Suhana> My dad always told me that nothing in life will stay the same. This idea of impermanence is powerful. I think it makes you give from your heart and soul. It teaches you to relinquish what doesn’t matter, to be brave enough to move past mistakes, and to allow yourself to completely immerse in the present and then relish it.
Nino> Working from home hasn’t always been easy and it certainly has not been terribly inspiring being away from colleagues and friends and new environments, all of which help to stimulate creative thought and ideas. But being forced to slow down has allowed me to take the time to look around and see things differently, which has inspired a lot of different creativity. On top of that, being at home with my three adult children 24/7 has given me a lot of new perspective and insights that have inspired me hugely.

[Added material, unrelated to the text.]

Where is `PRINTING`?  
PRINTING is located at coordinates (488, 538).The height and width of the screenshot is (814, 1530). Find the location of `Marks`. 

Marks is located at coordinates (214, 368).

Suhana> It has not always been easy to stay creatively inspired. Accepting that creativity might sometimes become stuck is a way of dealing with the overwhelming context we face. As a writer, letting my words tumble out onto paper has offered me solace, as well as meditation and my 400-year-old martial arts – capoeira. I also think that as a leader, you have to summon the ability to inspire, even when your own creative resources are in drought. Focusing on the idea that creativity can solve anything is, perhaps, one way to remain hopeful and encouraged.